UPA is a big-data system that automatically infers a local sensitivity value for enforcing Individual Differential Privacy. Below shows a simple example demonstrating the functionalities of UPA.
sudo apt-get insall openjdk-8-jdk maven
UPA is built in the same way as Apache Spark i.e., by running:
build/mvn -DskipTests -T 40 package
1.Generate a sample dataset:
mkdir $HOME/test; python gen_data.py --wq simple --path $HOME/test/dataset.txt --s 100000
This will create a sample dataset of 100000 records under $HOME/test/dataset.txt
.
2.Parition the dataset:
python indexing.py --wq index --path $HOME/test/dataset.txt
This will partition the dataset ($HOME/test/dataset.txt
) into two partitions,
the partitioned dataset is located in $HOME/test/dataset.txt.upa
.
3.Running an example:
./demo_attack.sh
The outputs are stored in output.txt
. Detailed descriptions about this attack can be found in the shell file.
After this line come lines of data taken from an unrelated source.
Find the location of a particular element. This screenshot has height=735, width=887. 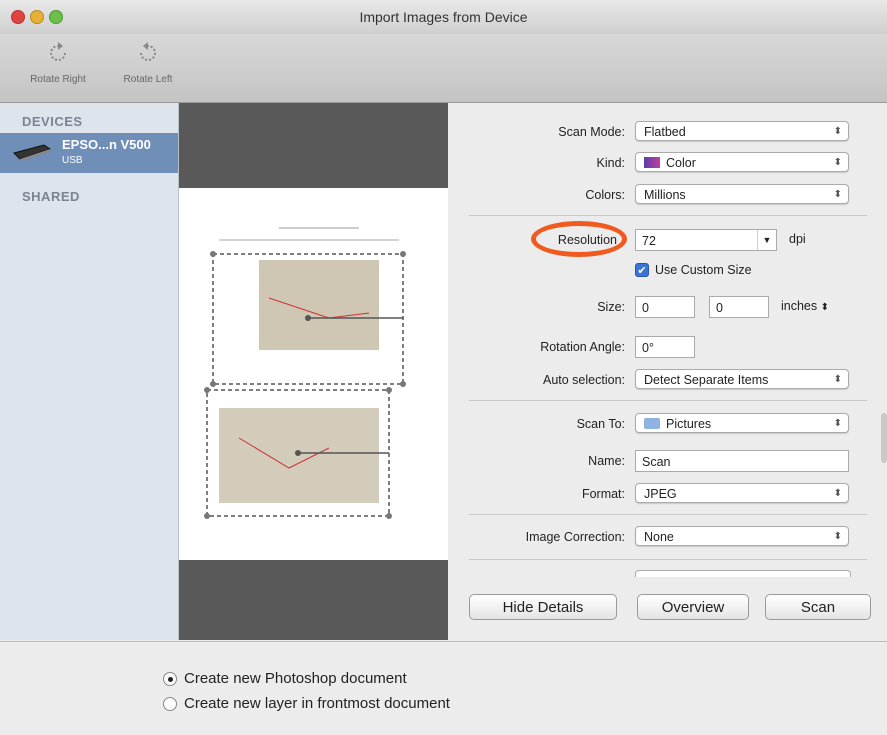

size-unit-value: inches is located at coordinates (800, 306).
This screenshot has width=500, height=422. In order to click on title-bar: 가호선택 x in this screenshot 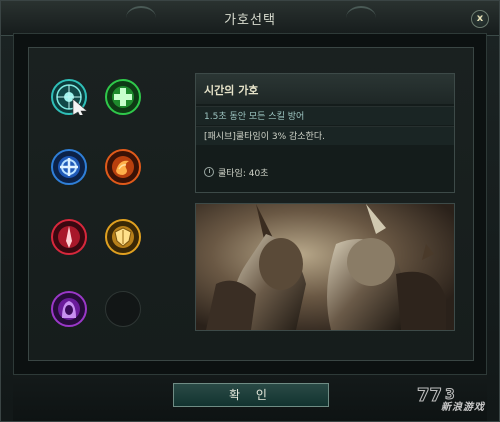, I will do `click(250, 18)`.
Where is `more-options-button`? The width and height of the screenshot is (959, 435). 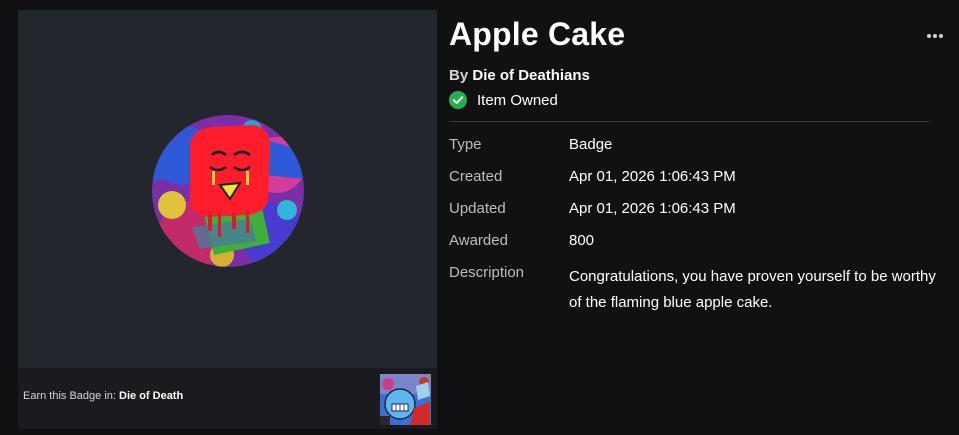
more-options-button is located at coordinates (935, 36).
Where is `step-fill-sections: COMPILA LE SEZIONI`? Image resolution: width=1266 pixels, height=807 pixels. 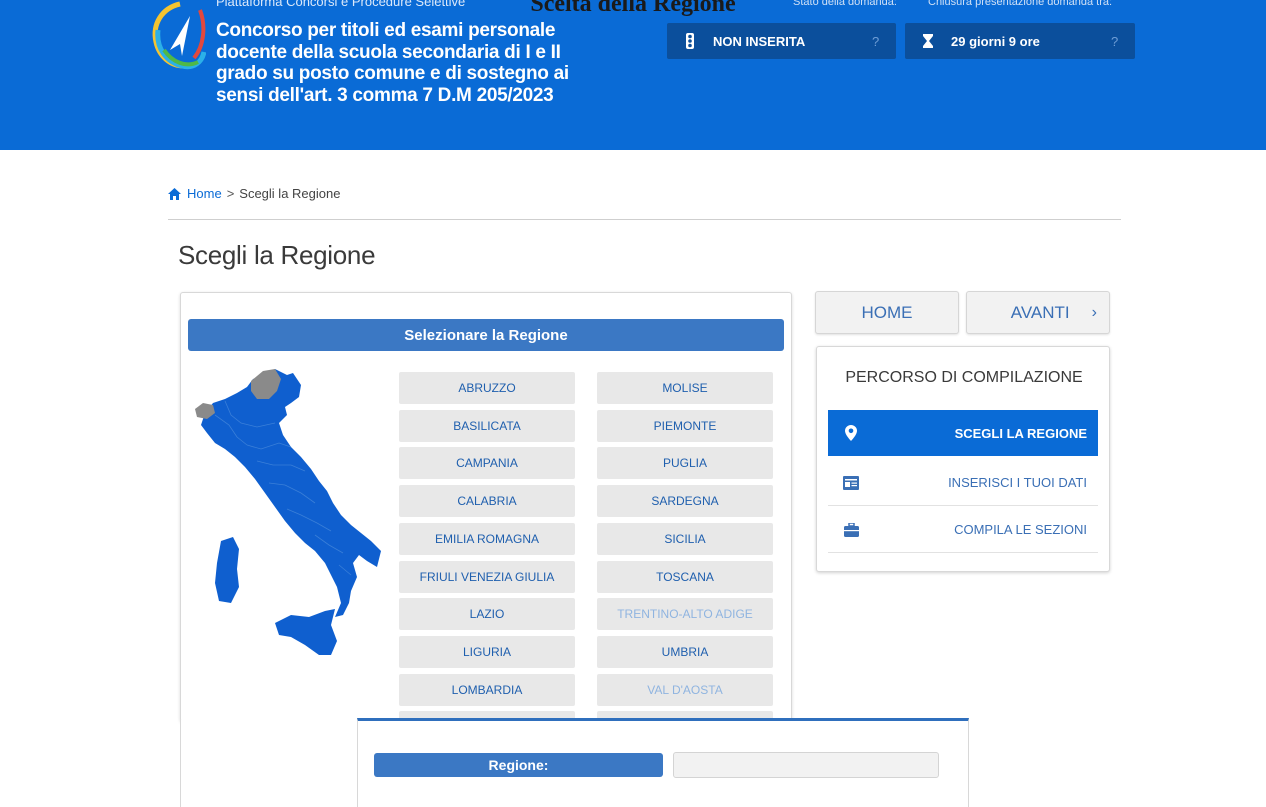
step-fill-sections: COMPILA LE SEZIONI is located at coordinates (963, 530).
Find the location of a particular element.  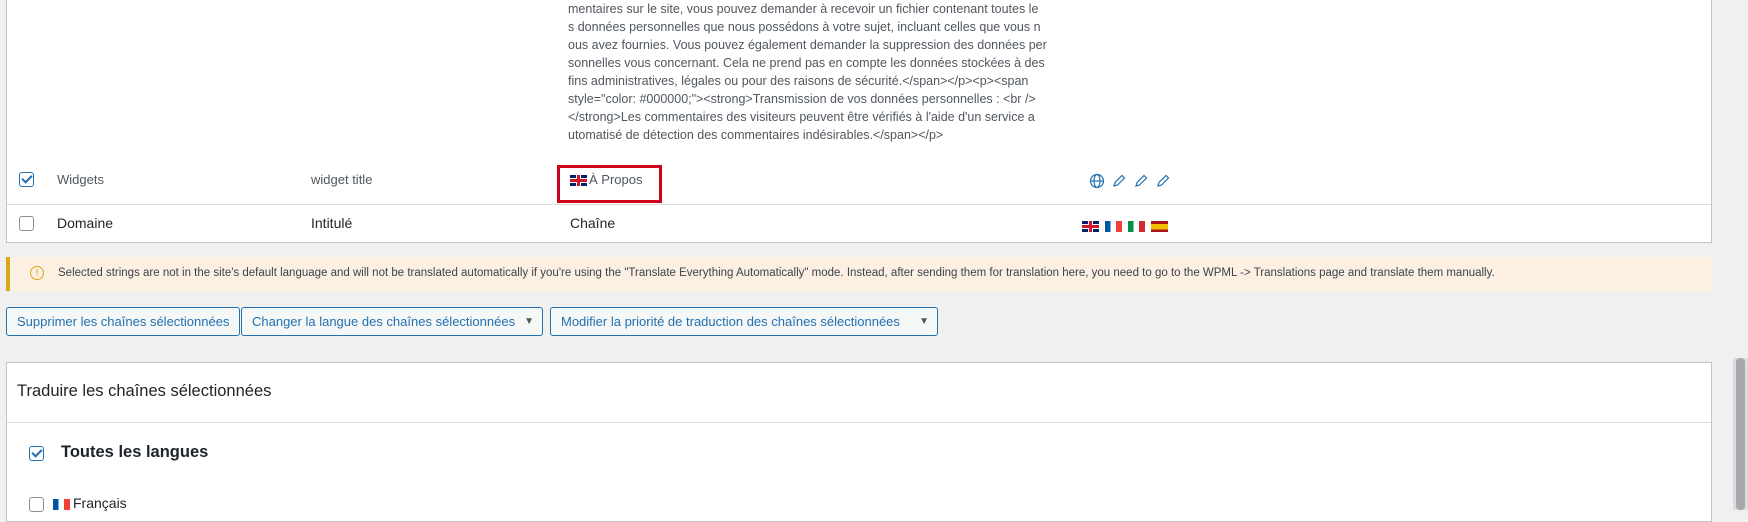

column-domain: Domaine is located at coordinates (85, 223).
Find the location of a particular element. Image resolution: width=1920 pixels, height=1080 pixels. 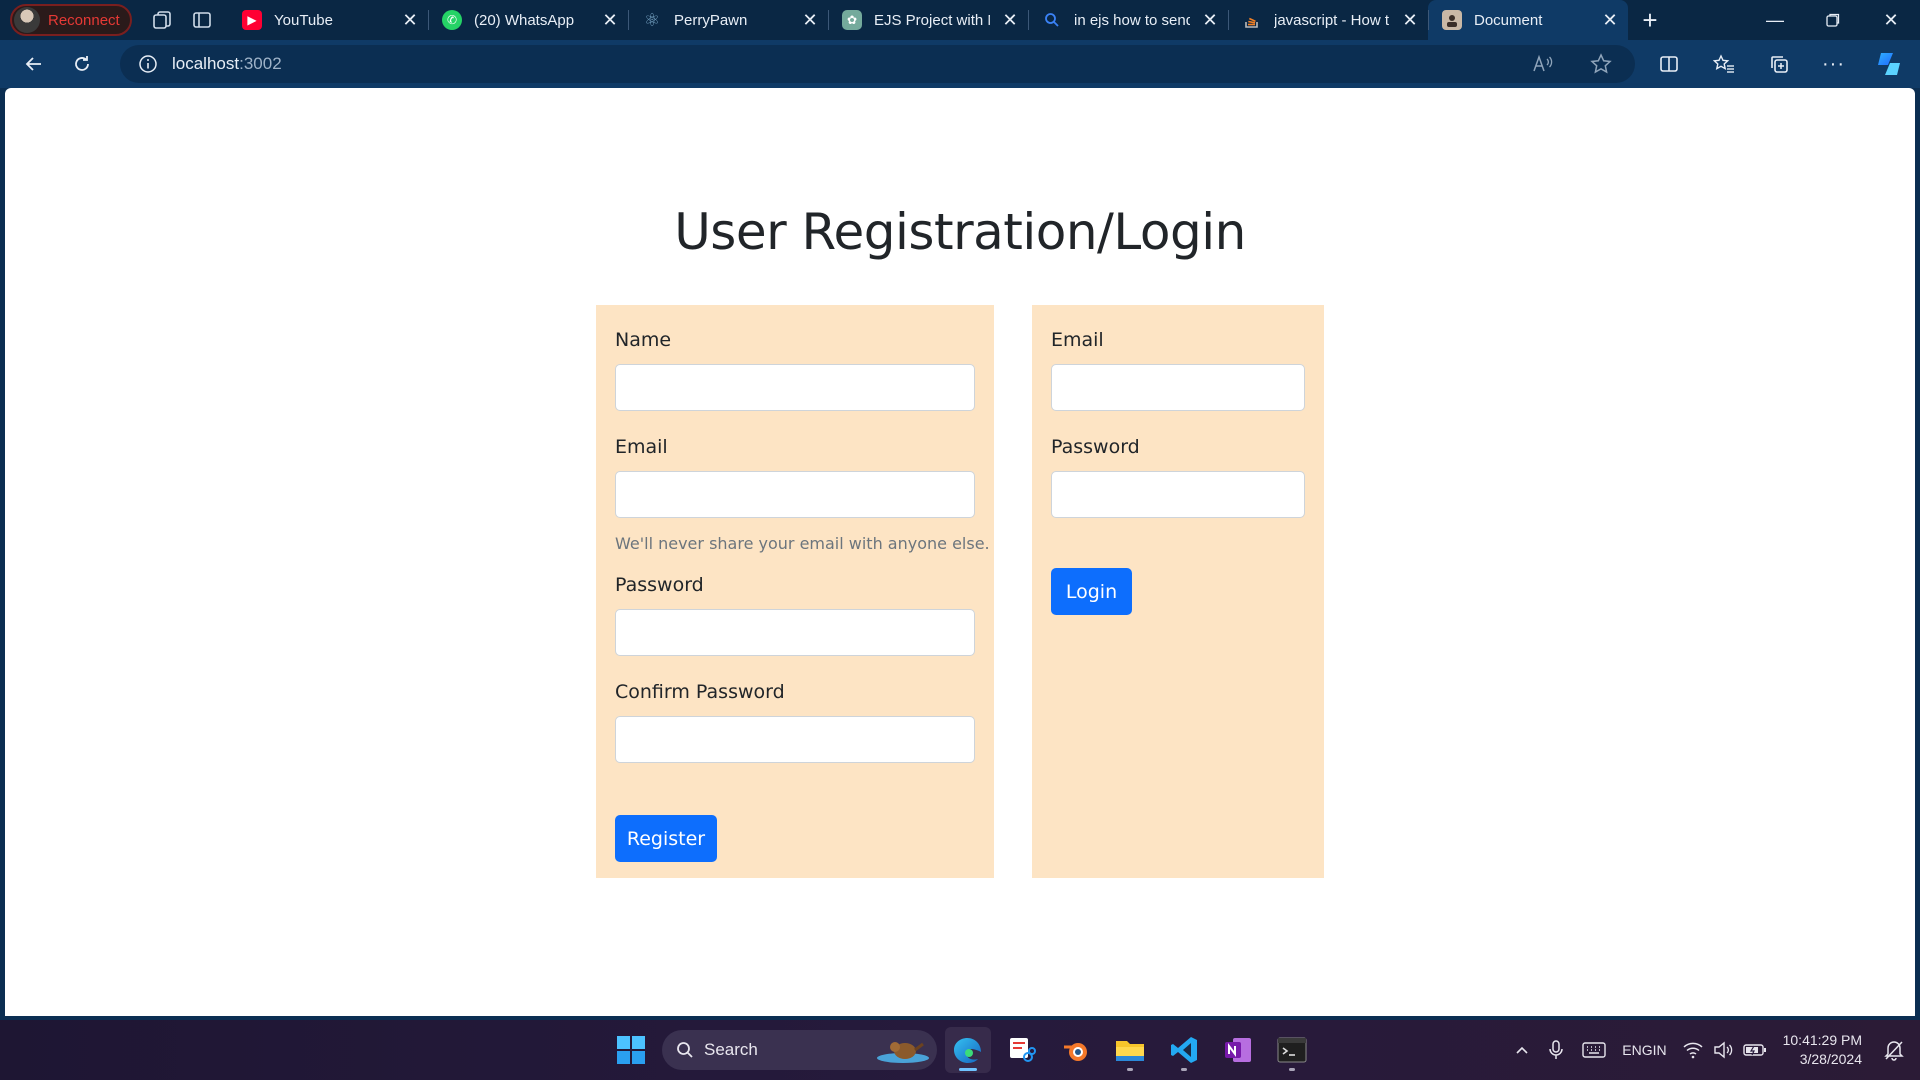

First start a master by running the following command on a master computer:
./sbin/start-master.sh -h <ip address of master> -p <port to be used>
Then start workers by running the following command on a worker computer:
./sbin/start-slave.sh spark://<ip address of master>:<port to be used>
Then running ./demo_attack.sh
on the master computer. Note that the input dataset has to be replicated on both master and workers. After finishing testing, stop the master and workers by running ./sbin/stop-master.sh
and ./sbin/stop-slave.sh
on master and worker computers respectively, to release their network resources.